RECORDS FOR THIS EXERCISE:
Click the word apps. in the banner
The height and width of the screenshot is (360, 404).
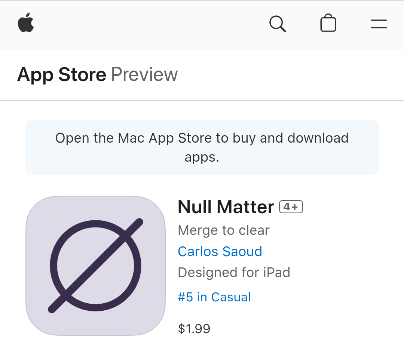tap(202, 158)

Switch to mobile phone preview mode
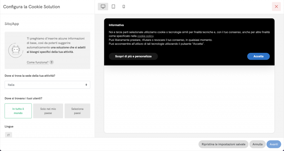pyautogui.click(x=124, y=7)
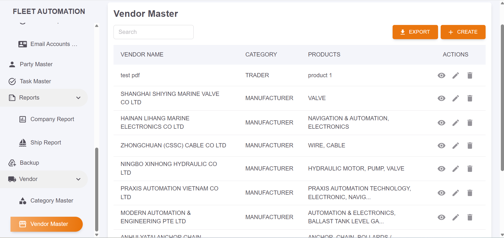This screenshot has width=504, height=238.
Task: Click the delete trash icon for test pdf
Action: point(470,75)

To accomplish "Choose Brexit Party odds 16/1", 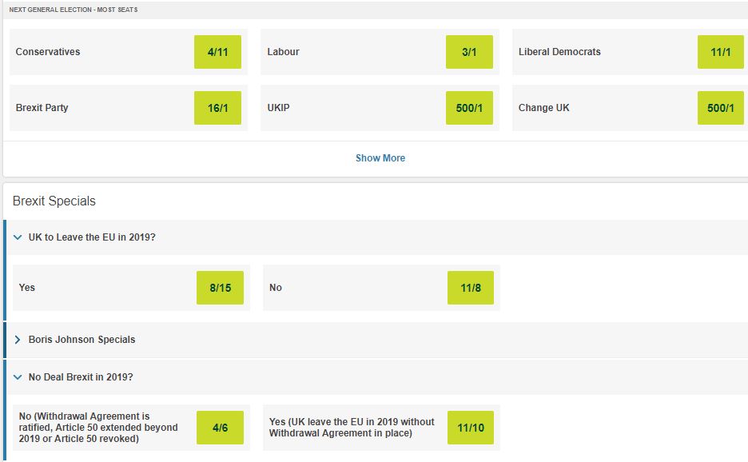I will 217,108.
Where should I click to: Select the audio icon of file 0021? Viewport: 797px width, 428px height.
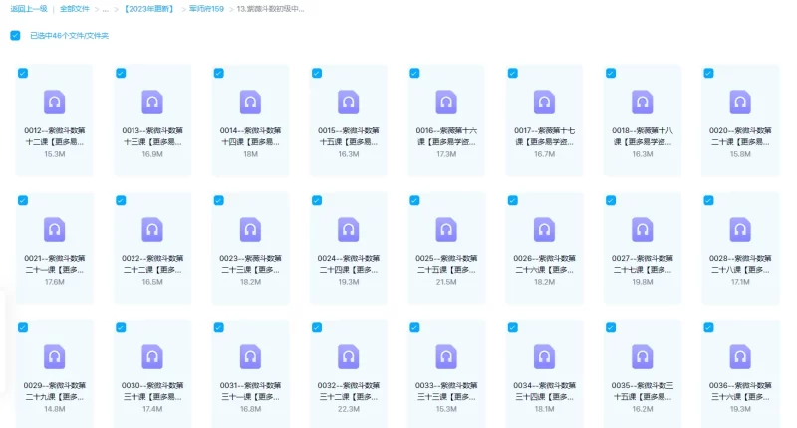55,229
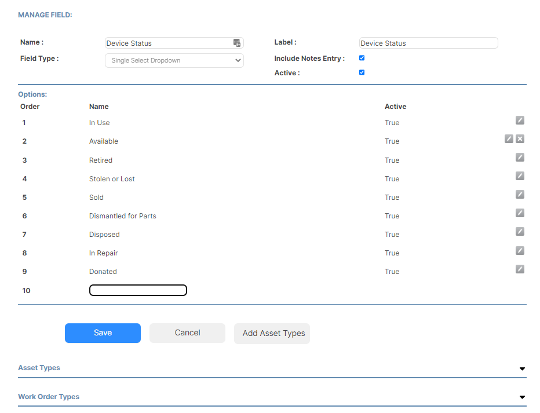This screenshot has width=540, height=413.
Task: Uncheck the Active checkbox
Action: [362, 72]
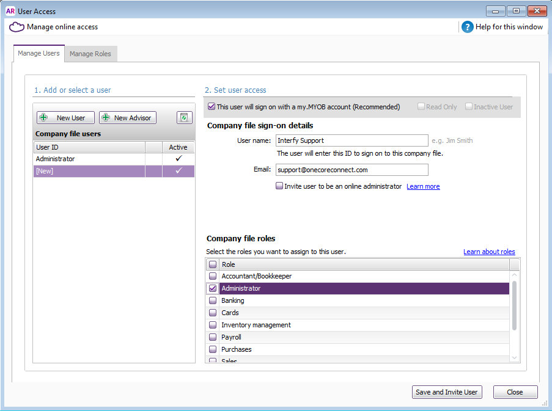Enable Invite user to be online administrator
This screenshot has width=552, height=411.
tap(279, 186)
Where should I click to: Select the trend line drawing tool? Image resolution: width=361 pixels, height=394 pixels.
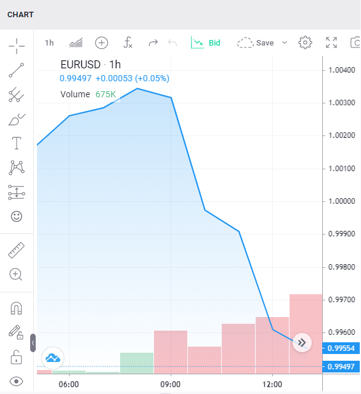coord(17,70)
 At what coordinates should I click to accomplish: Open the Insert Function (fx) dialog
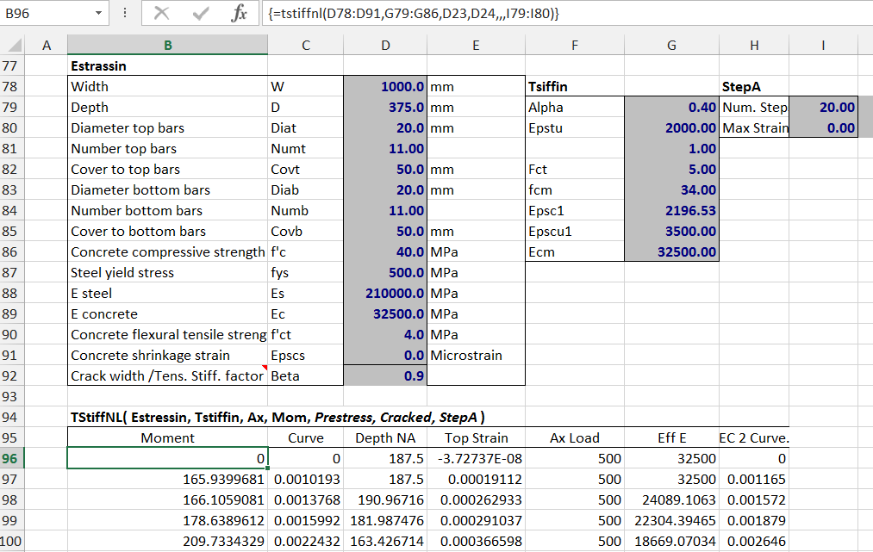coord(240,14)
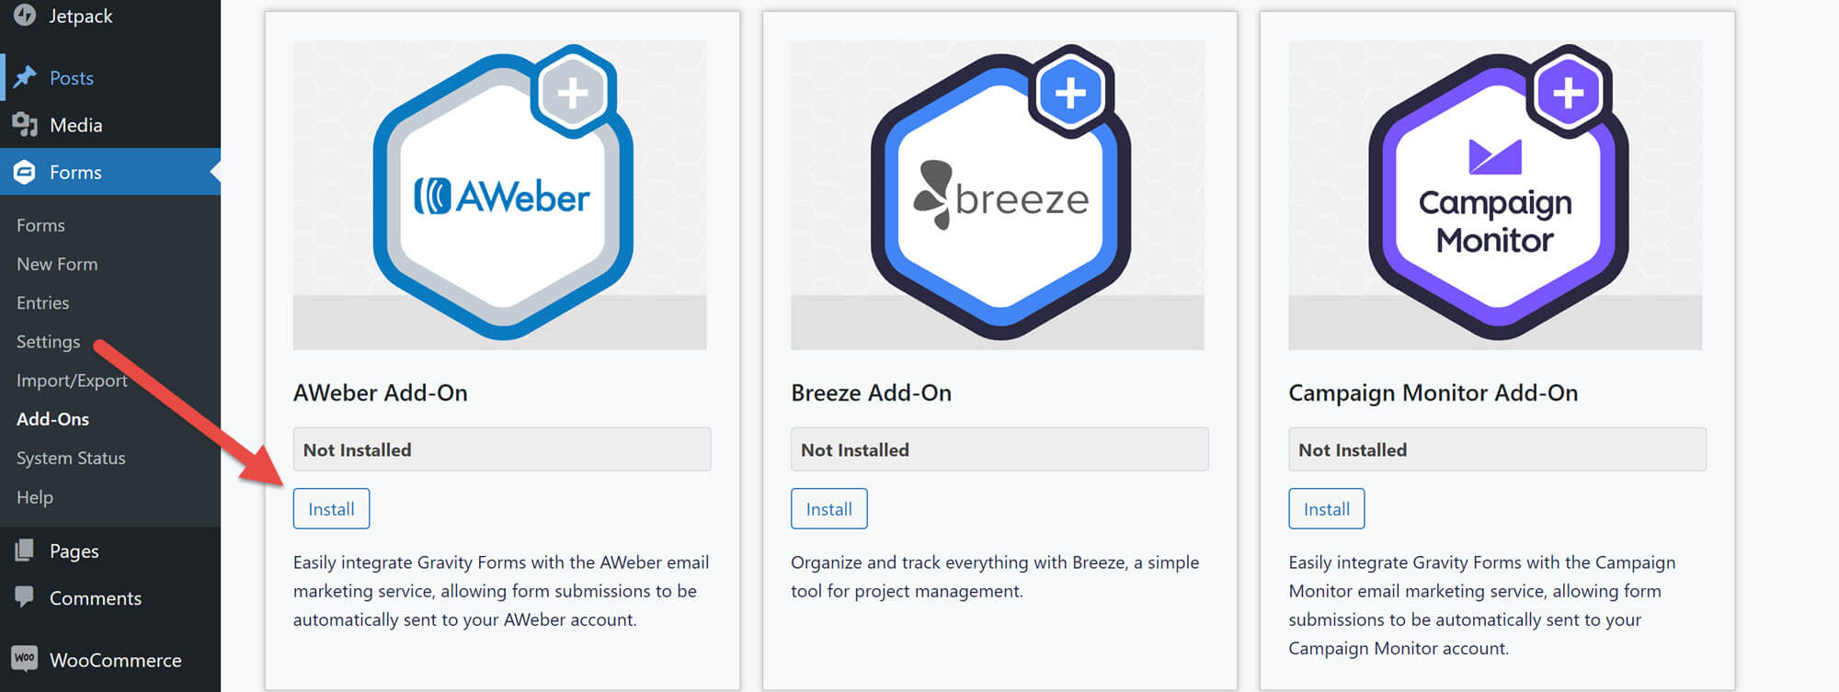Click the WooCommerce icon in sidebar
Viewport: 1839px width, 692px height.
point(25,658)
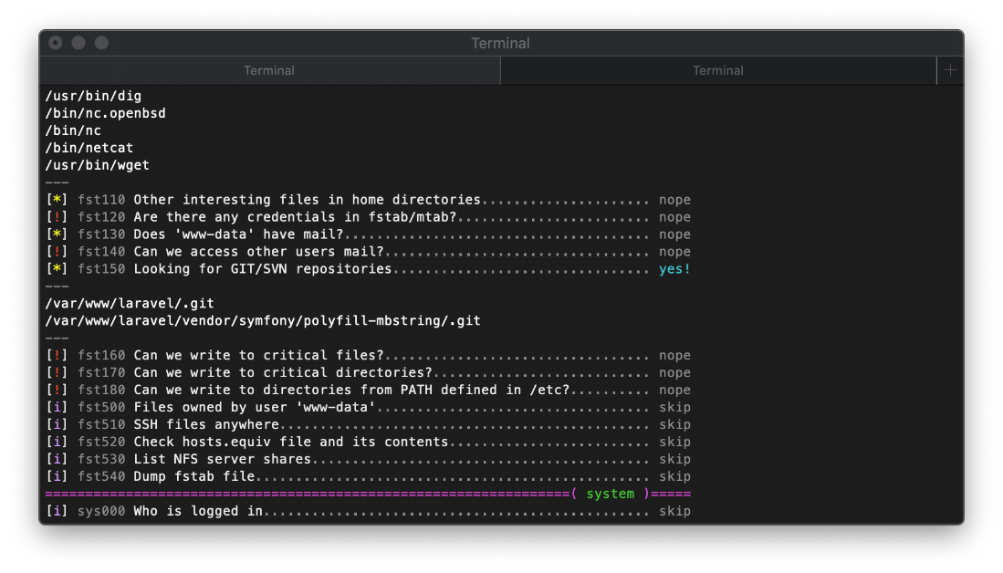
Task: Select the fst120 credentials check line
Action: click(x=274, y=216)
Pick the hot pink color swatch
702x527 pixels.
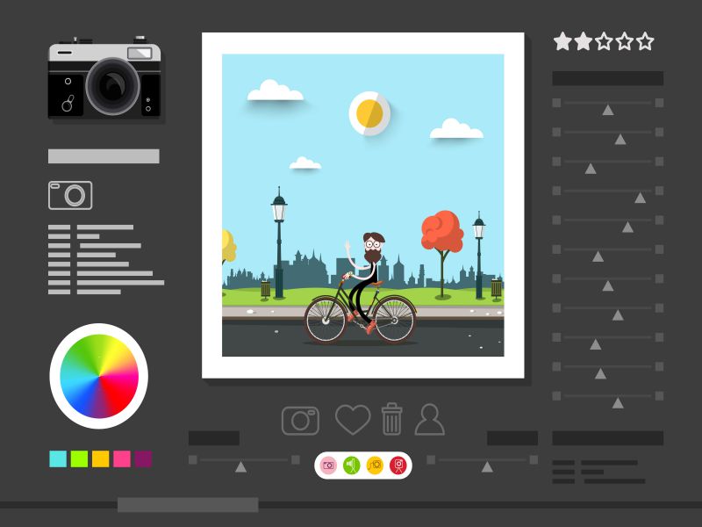point(122,458)
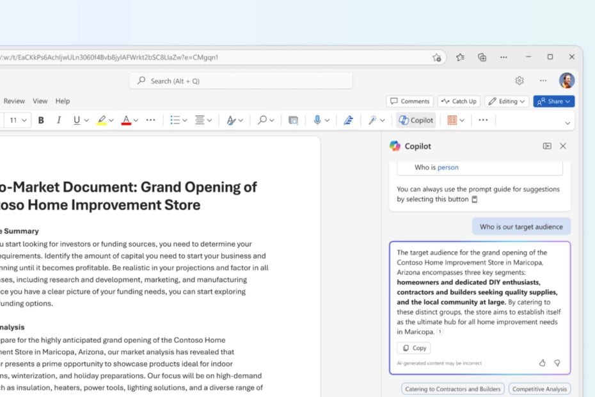Select Competitive Analysis suggestion
The width and height of the screenshot is (595, 397).
tap(539, 389)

WHAT TO WORK ON: Your answer must reproduce exactly the lines from the line with "At what coordinates" through the end of the material, both ends included, with every picture dropped.

ANSWER FOR THIS EXERCISE:
 At what coordinates should I click to accomplish: Open the Insert Function (fx) dialog
coord(240,14)
Click the WooCommerce icon in sidebar
Viewport: 1839px width, 692px height.
point(25,658)
Task: Select the fst120 credentials check line
Action: click(x=274, y=216)
Pick the hot pink color swatch
702x527 pixels.
point(122,458)
Select Competitive Analysis suggestion
The width and height of the screenshot is (595, 397).
tap(539, 389)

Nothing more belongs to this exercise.